Silence Carved Me Open
I cannot hear the beeps of the heart monitor.
Do you hear that?
No, of course you do. You’re lucky. Your world is still stitched together with sound.
But for me, sound has become a ghost.
When I was a boy, the world was an orchestra. Every street had its rhythm: horse hooves on cobblestone, mothers calling their children in sharp soprano, church bells folding into the hour. Even silence had a tone back then, the hush before a performance, a held breath before thunder. I lived for it. I devoured it. Music was not something I played; it was something I was.
Tell me, what is the first sound you ever loved?
The rustle of leaves?
Your mother’s voice humming in the dark?
Whatever it is, imagine it being taken from you grain by grain, until it becomes only memory. That’s how it began for me. At first, just a soft ringing in my ears.

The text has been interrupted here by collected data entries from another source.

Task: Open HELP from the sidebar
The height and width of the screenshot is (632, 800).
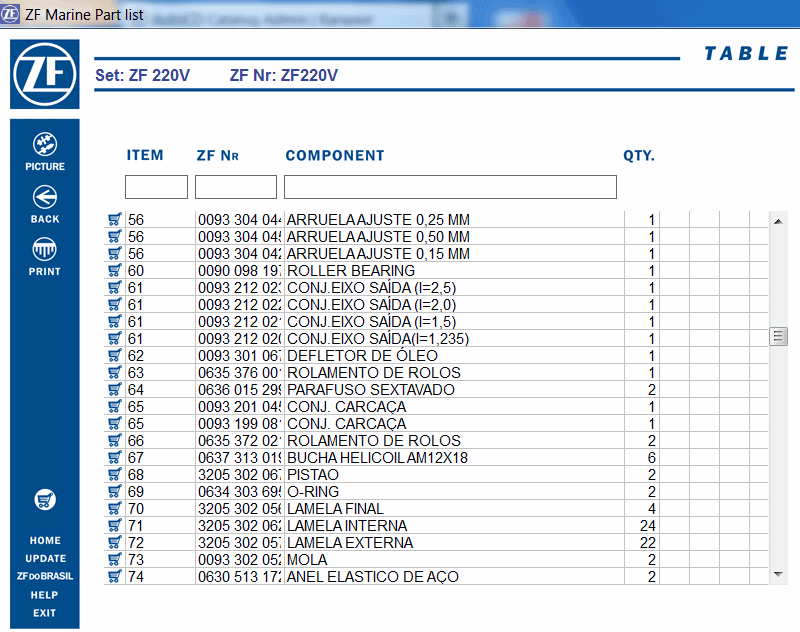Action: tap(44, 595)
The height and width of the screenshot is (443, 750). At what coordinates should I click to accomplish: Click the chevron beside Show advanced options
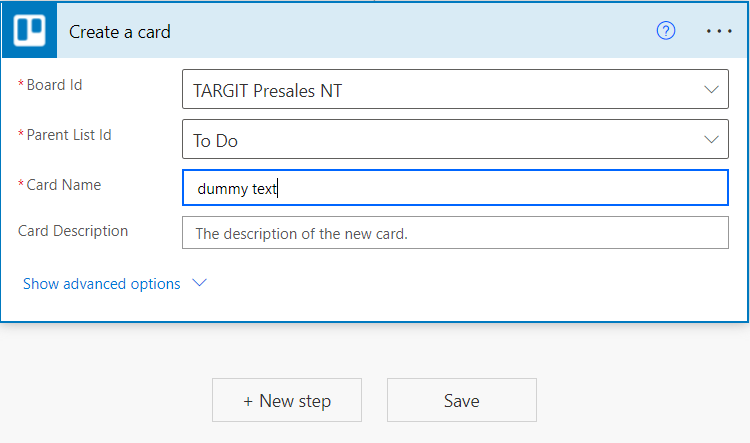pos(199,283)
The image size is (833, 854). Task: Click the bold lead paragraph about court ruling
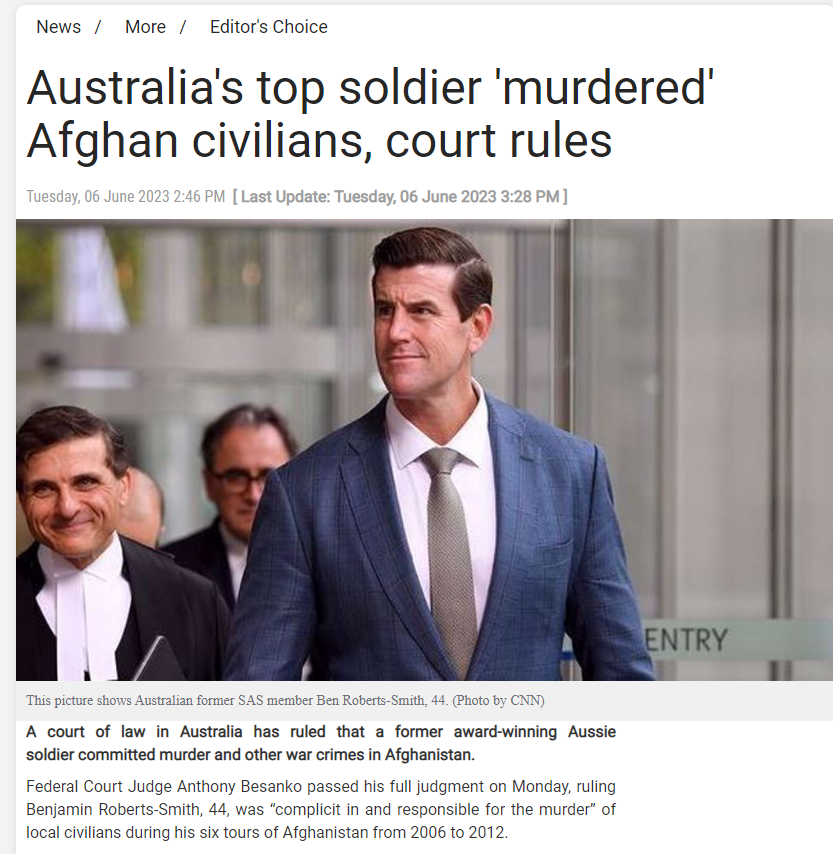321,743
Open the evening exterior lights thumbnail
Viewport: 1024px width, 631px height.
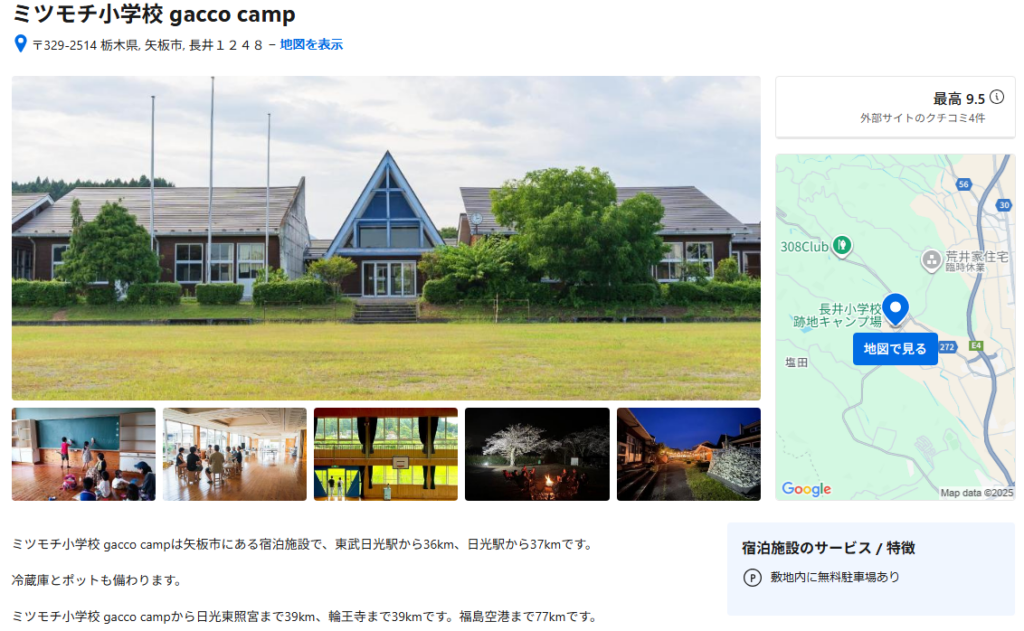688,454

I thought it was nothing, fatigue, exhaustion from touring. But soon it was everywhere. A constant hiss, as though silence itself had grown teeth.
Would you believe I still played? Of course I did. My hands remembered what my ears betrayed. But I couldn’t hear the notes clearly. They blurred together. Whole passages, gone. So I pressed harder, as though force could summon sound. It never worked.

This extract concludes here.